Dataset Start Marker

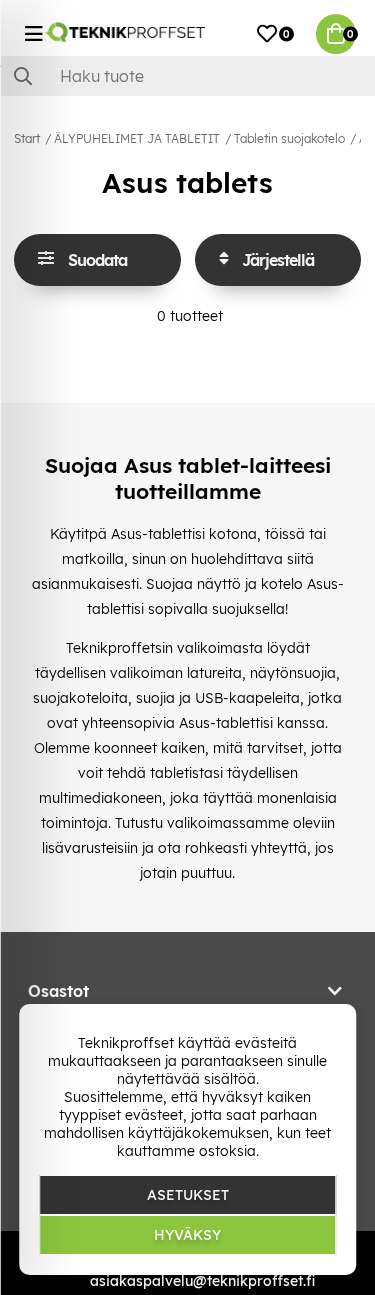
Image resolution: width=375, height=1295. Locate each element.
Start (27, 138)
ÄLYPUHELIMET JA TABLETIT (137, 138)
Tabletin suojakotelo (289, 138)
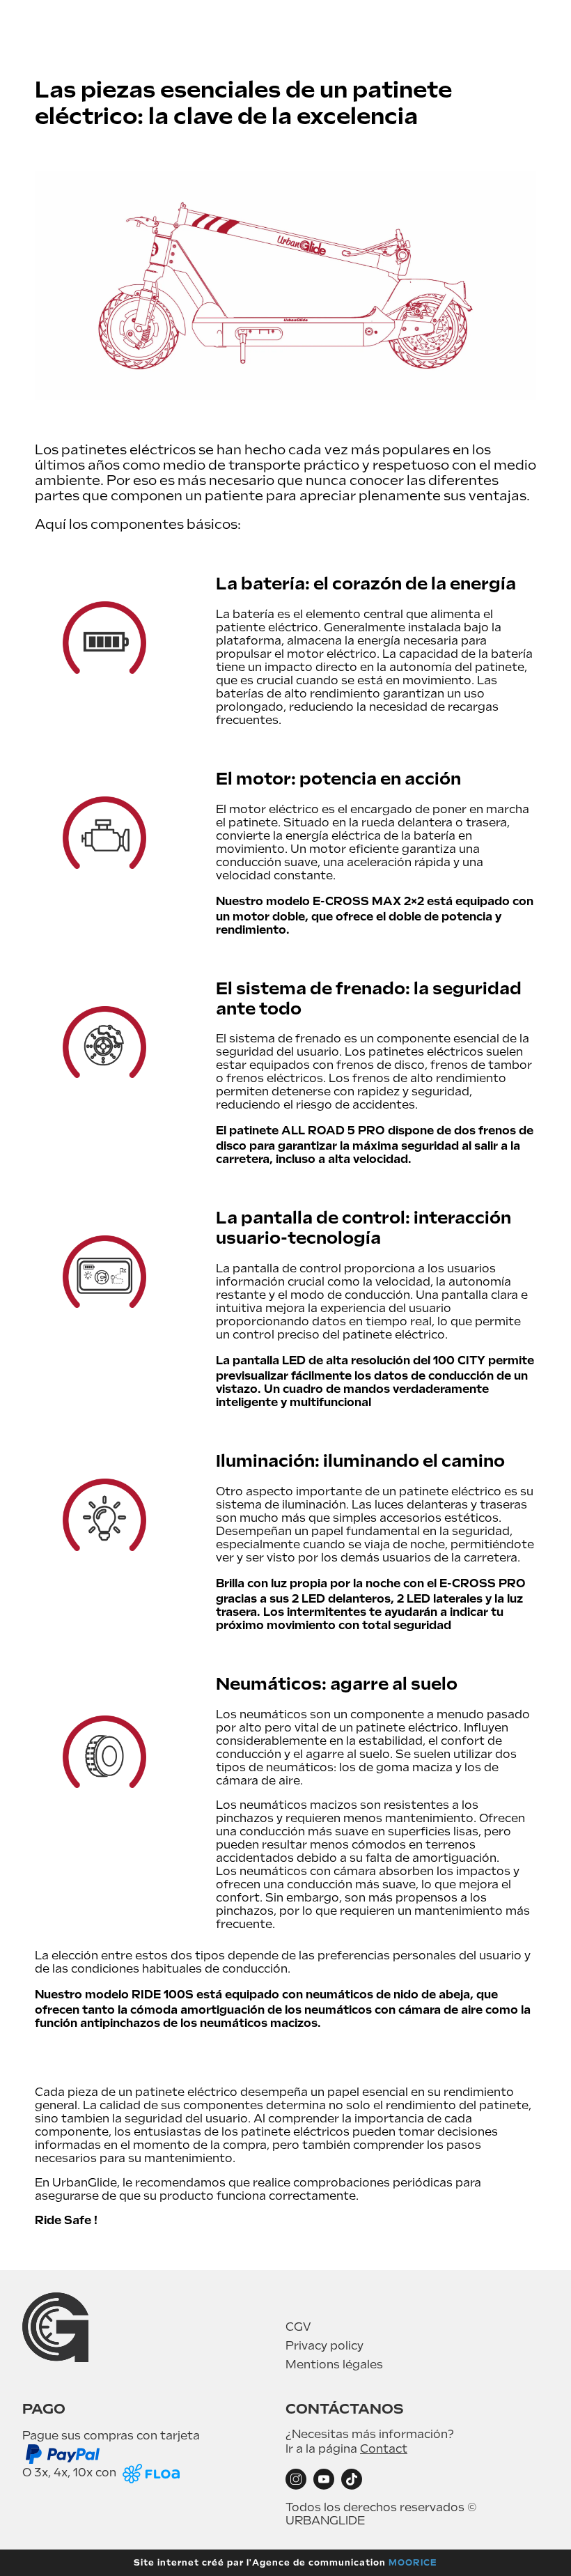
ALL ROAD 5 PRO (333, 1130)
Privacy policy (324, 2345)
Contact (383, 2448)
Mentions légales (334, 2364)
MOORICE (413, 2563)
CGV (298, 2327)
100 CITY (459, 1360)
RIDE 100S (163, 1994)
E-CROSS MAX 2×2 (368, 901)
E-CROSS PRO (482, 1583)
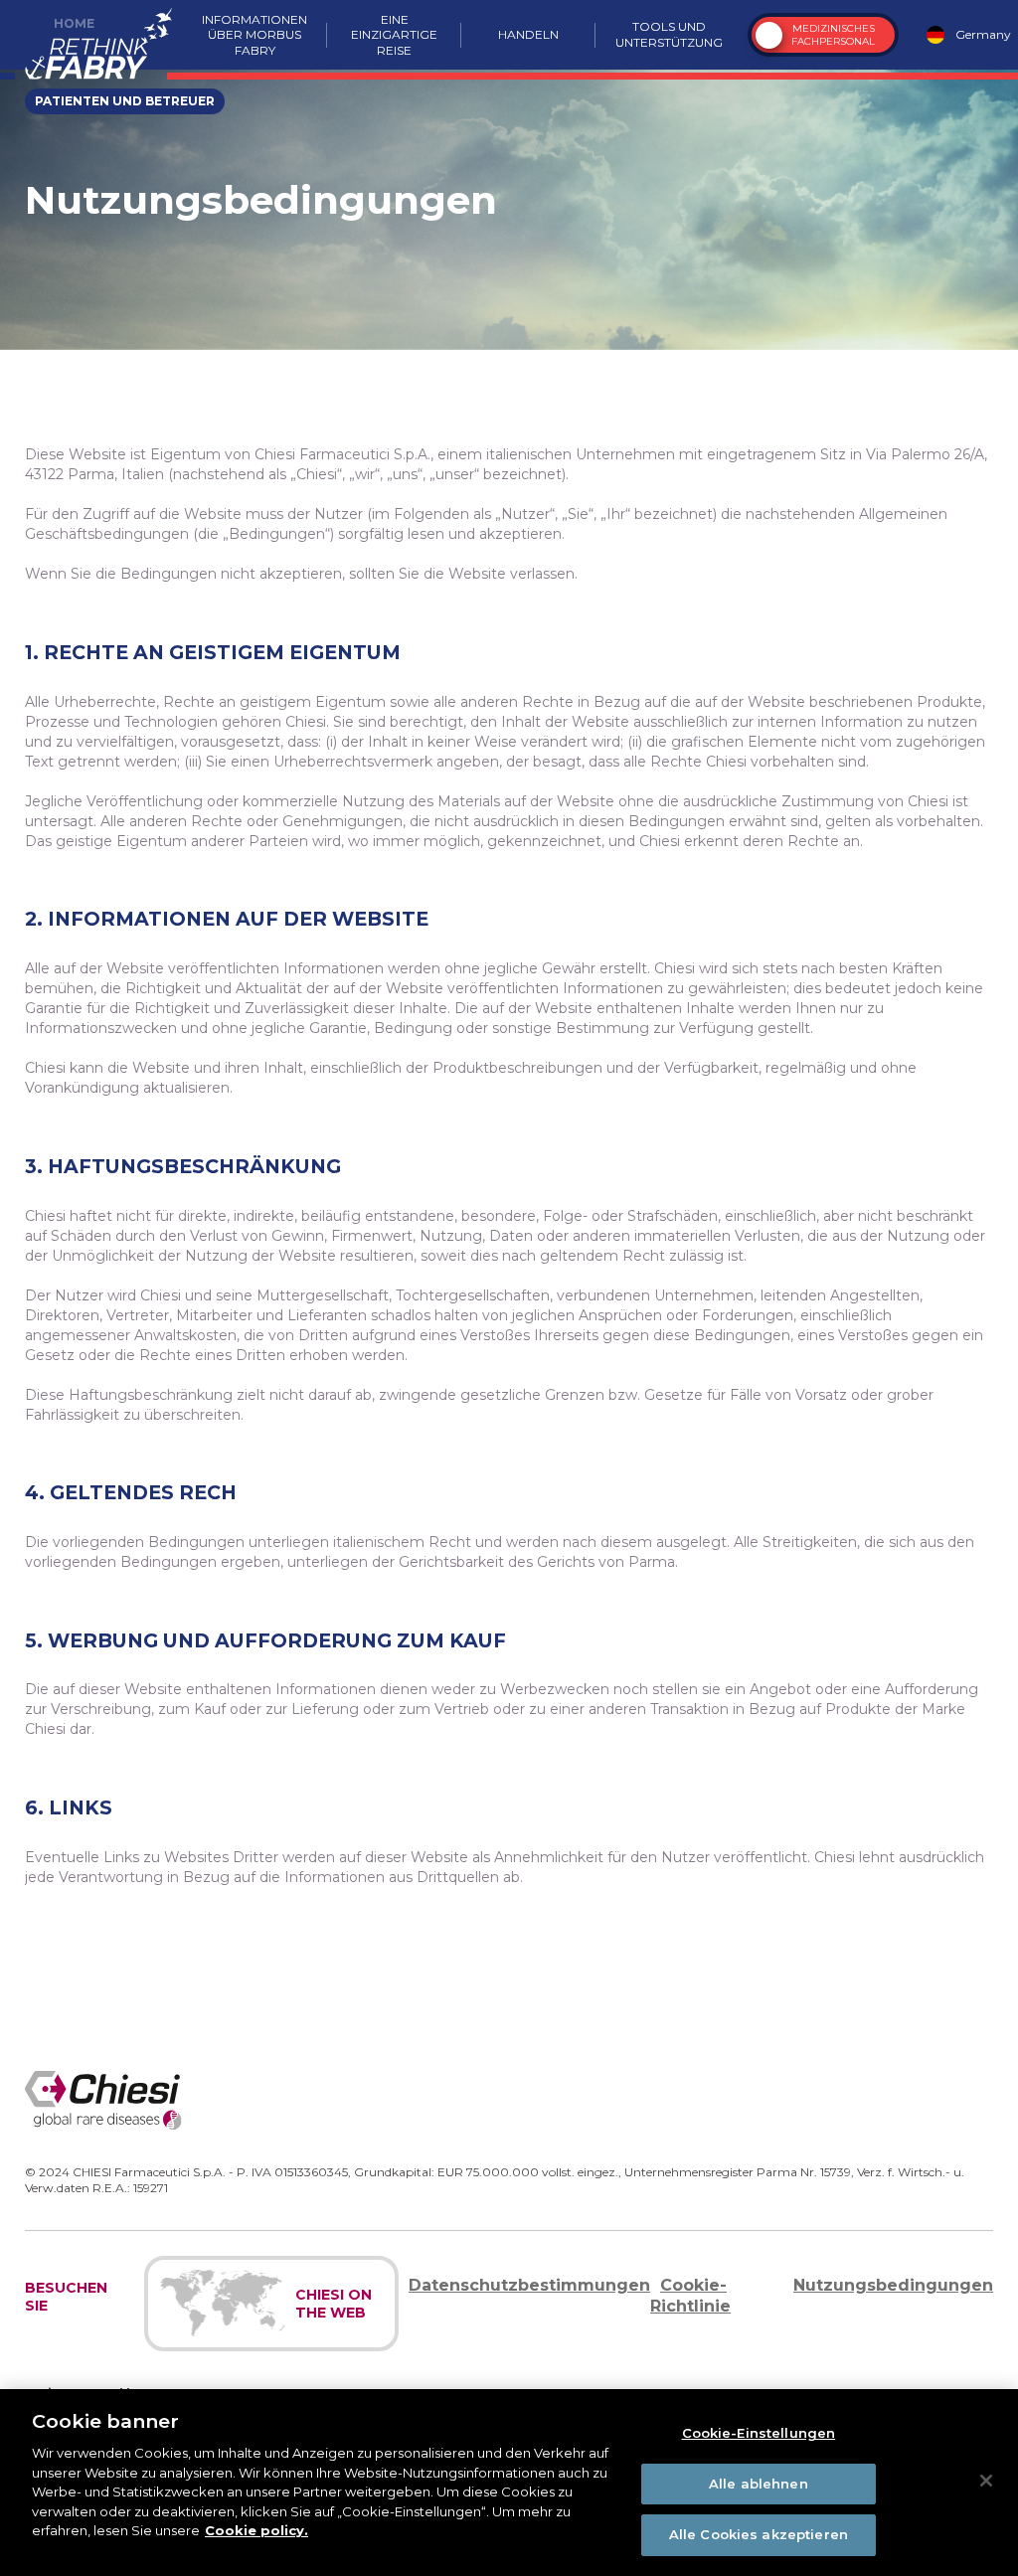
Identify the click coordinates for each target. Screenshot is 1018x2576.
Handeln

Dataset End Marker

Where the line containing "Identify the click" appears in the records above, begin copying and continue through the last line; copy each line exactly and include no others.

[Your solution]
Identify the click coordinates for each target. Screenshot is 1018x2576.
Handeln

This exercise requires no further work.